Pulling Away

I have written this blog for years now.  I used to write a lot more frequently, but lately I have slowed the pace and have also started to feel like I do not have as much to say about mental health as I used to.  Not that there still isn’t a lot more to say, but I am feeling limited in my feelings and research.  I do not think this is either good or bad, but that is what I am experiencing.

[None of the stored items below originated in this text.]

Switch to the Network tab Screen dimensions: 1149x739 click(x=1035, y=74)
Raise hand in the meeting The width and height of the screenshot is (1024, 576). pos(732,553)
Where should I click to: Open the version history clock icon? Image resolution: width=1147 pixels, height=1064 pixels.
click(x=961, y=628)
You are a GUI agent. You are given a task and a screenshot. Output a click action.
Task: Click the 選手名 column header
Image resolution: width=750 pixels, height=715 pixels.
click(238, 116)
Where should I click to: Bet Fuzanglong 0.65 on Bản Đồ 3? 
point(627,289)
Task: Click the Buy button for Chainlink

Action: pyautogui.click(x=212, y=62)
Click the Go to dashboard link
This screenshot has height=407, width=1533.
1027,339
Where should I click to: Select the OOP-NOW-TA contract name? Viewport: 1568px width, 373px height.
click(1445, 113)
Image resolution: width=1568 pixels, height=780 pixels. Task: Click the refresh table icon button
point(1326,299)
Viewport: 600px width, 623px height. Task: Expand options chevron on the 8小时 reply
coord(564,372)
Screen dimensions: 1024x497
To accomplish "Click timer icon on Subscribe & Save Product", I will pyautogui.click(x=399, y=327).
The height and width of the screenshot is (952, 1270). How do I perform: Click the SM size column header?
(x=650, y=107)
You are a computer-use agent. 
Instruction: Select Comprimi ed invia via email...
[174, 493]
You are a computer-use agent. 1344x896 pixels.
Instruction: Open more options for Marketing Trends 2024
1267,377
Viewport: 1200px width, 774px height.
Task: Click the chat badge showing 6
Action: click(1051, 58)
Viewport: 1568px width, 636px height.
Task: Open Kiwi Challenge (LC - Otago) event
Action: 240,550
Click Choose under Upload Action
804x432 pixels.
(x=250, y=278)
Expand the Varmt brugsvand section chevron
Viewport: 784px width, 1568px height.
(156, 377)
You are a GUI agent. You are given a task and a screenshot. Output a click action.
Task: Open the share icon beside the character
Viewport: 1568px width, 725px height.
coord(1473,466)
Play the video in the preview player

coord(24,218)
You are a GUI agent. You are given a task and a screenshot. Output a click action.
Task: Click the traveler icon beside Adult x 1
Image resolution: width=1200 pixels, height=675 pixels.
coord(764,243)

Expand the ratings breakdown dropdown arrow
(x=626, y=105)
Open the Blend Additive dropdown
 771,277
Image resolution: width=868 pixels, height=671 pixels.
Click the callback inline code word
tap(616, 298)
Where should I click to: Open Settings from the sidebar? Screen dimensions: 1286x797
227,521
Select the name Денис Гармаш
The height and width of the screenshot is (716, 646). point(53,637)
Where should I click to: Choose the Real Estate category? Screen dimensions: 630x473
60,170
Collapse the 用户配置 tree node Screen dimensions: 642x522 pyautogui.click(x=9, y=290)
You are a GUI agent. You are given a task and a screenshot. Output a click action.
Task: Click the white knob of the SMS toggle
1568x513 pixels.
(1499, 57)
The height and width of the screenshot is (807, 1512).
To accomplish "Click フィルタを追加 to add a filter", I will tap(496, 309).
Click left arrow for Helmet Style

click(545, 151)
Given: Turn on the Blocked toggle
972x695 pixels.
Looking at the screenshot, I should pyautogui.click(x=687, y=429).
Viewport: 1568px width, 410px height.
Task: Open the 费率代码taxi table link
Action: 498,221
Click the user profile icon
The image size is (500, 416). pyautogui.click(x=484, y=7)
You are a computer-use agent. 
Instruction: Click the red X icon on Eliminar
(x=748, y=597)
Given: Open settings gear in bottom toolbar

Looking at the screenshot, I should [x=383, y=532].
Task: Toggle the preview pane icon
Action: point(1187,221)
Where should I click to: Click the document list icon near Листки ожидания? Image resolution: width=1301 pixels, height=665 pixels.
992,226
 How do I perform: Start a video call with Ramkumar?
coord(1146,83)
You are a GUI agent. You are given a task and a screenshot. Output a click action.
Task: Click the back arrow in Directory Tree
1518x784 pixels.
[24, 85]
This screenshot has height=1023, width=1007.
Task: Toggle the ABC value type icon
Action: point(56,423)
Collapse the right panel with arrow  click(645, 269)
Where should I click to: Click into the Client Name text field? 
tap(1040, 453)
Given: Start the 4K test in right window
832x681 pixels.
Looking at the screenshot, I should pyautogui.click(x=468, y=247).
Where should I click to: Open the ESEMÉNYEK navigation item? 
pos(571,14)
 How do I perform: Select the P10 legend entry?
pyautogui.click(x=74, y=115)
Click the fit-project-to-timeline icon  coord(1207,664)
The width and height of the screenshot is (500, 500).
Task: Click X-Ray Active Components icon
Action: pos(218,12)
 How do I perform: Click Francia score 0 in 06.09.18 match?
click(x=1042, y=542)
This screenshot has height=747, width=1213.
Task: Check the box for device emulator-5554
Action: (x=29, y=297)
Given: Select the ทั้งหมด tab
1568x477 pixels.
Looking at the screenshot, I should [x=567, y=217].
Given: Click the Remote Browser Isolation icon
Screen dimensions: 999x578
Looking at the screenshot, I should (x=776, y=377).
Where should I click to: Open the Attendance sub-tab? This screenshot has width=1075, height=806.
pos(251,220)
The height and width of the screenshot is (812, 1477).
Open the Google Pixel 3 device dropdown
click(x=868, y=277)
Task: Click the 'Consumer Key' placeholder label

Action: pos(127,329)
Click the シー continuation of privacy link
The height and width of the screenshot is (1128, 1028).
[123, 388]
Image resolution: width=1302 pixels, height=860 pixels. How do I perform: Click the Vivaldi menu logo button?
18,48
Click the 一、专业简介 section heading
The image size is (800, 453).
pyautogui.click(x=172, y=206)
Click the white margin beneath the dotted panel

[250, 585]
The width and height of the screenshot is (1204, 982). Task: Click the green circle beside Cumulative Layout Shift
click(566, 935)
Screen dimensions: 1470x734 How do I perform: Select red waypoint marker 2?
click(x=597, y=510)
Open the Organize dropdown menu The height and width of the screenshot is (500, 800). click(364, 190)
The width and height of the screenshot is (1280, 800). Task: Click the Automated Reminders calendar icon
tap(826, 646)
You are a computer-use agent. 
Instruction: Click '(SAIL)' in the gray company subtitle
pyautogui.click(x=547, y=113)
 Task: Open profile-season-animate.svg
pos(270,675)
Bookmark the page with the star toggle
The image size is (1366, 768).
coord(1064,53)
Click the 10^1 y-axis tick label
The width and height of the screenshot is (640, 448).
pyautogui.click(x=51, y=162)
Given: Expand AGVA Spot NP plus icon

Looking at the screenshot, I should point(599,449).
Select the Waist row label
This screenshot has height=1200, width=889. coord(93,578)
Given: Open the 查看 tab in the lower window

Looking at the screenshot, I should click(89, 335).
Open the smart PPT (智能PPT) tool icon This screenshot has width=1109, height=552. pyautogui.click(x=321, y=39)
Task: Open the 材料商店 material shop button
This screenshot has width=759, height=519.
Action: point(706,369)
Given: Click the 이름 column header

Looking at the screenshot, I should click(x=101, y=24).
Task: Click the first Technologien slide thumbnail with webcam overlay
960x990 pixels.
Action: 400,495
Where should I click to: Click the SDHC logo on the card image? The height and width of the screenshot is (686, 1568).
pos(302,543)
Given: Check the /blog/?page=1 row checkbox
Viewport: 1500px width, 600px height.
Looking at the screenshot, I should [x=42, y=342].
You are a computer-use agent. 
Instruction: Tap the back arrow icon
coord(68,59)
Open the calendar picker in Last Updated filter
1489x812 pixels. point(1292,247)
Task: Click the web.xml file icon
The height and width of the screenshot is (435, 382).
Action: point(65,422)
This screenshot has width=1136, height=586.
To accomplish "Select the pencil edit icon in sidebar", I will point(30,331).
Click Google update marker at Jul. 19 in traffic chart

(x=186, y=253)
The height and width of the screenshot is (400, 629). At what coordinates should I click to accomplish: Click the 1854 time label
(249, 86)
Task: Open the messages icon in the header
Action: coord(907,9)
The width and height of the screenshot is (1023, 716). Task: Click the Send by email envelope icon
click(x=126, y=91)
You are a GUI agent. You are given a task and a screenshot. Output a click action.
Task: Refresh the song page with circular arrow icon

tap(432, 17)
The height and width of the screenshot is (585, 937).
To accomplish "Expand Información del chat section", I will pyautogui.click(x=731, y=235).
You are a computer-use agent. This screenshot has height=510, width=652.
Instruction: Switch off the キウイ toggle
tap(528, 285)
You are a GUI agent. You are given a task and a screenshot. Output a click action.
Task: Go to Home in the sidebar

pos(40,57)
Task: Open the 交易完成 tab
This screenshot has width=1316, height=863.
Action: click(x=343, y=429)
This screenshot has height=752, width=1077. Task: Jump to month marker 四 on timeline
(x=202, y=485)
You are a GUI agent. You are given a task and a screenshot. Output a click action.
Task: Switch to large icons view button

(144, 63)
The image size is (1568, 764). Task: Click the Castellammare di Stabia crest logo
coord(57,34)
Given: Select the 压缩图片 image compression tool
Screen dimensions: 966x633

With all of the changes that have happened to me and my family this year, I am starting to feel pulled in a different direction.  We are in the process of completing a home study for adopting from foster care, and lately the topics of foster care, adoption, and children in general are all I can think about.  With my background in health care, I have also been thinking a lot about children and medication.  I am pretty ignorant on this subject, but I find myself very worried why we seem to put kids on a lot of medications, especially for behavioral or mental health issues.  Is that really the best answer?  Do we not have the resources to dig deeper and try to treat conditions in different ways?  I understand that I come at this with a lot of judgment, so that is why I want to learn more and try to get a better idea of what is happening.  
 
So, while I might be steering away from mental health, I may not go too far out.  I am deeply concerned about mental health in our children, particularly those in more vulnerable situations, even though by definition all children are vulnerable.  I don’t like how we seem to run to drugging our children so quickly, but again, I could be totally wrong here.  This might be easy for me to say because I have not had to experience it.  If you have any information or thoughts on this topic please feel free to comment and share your feedback.